- **Input**:
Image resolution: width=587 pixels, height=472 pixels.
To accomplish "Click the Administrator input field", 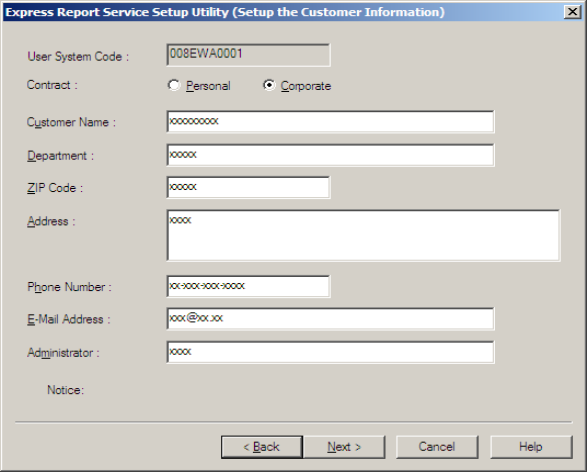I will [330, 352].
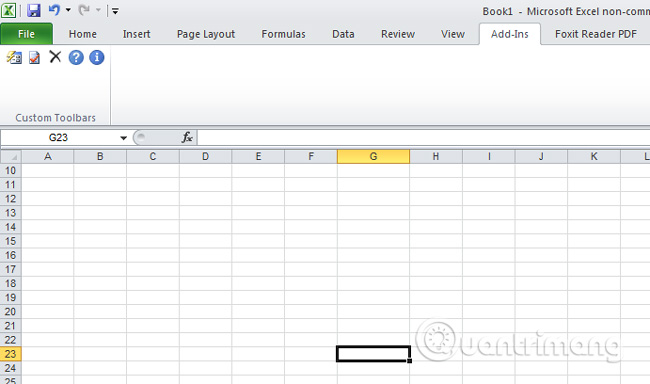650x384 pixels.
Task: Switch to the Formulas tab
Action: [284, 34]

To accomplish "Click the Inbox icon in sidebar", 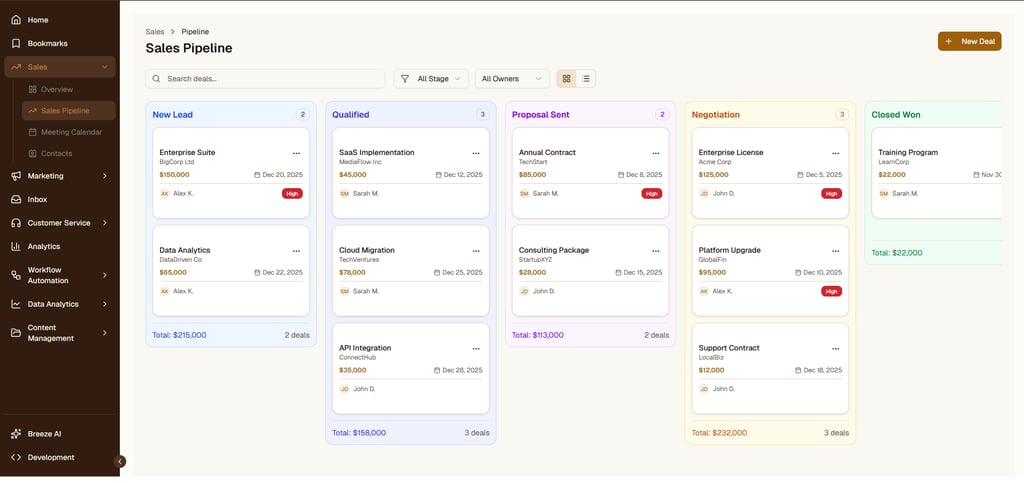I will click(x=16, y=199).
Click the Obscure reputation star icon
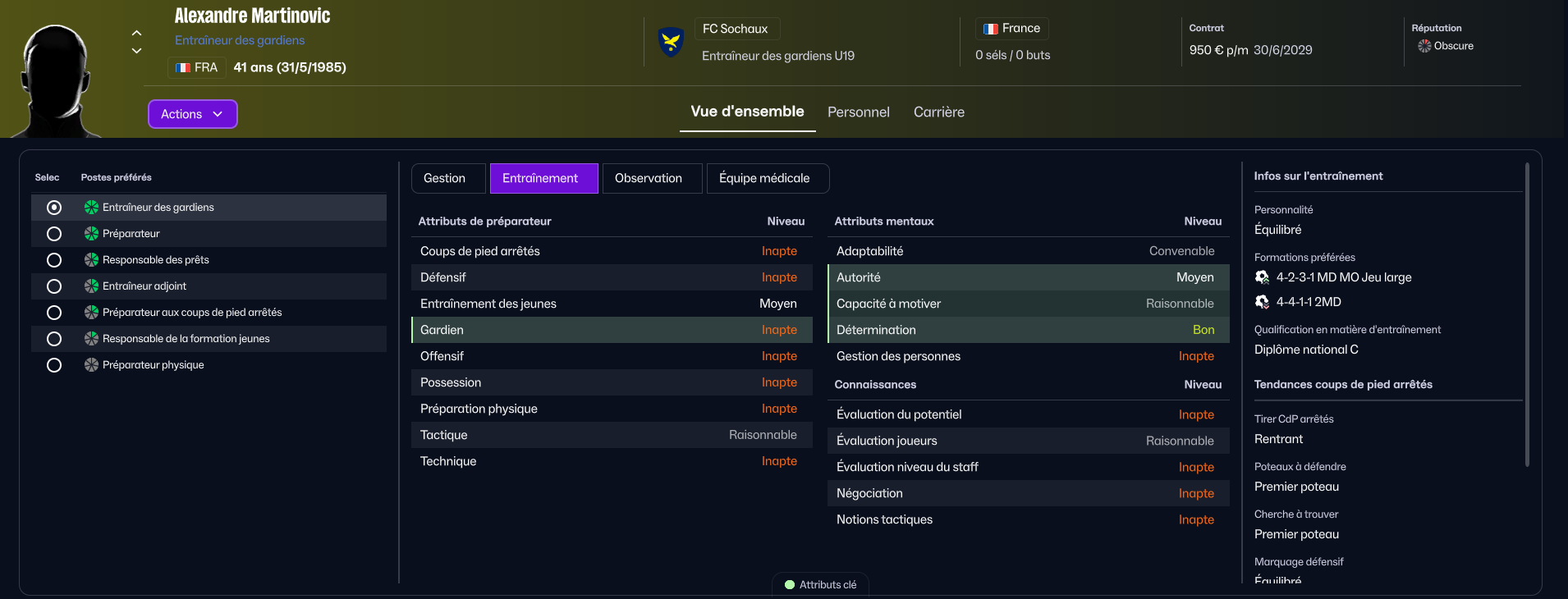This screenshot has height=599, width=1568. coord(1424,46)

...

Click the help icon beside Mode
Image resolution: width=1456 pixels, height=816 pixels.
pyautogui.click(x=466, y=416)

---

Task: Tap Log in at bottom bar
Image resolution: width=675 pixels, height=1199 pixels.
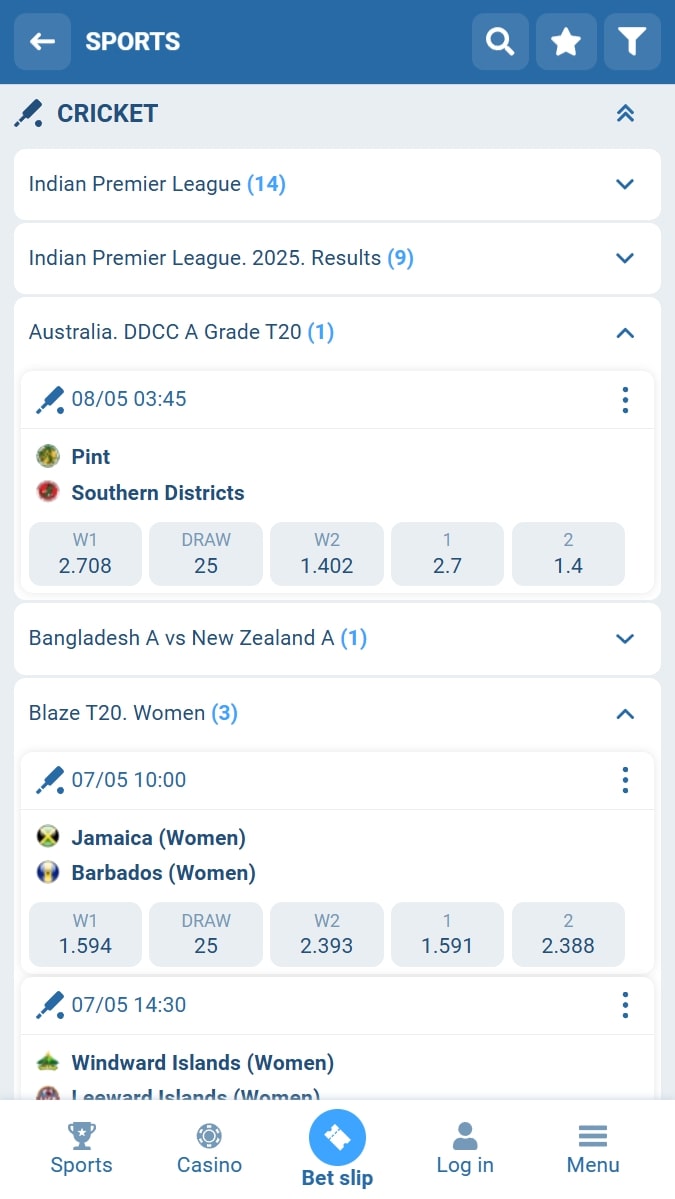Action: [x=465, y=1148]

- **Task goal**:
Write out the part of the data that opens with the line containing "Task: Tap Log in at bottom bar" and closes with the line containing "Action: [x=465, y=1148]", substituting "navigation bar" for "bottom bar" and changing nothing else. Leave the pictures out.

- **Solution to this task**:
Task: Tap Log in at navigation bar
Image resolution: width=675 pixels, height=1199 pixels.
Action: [x=465, y=1148]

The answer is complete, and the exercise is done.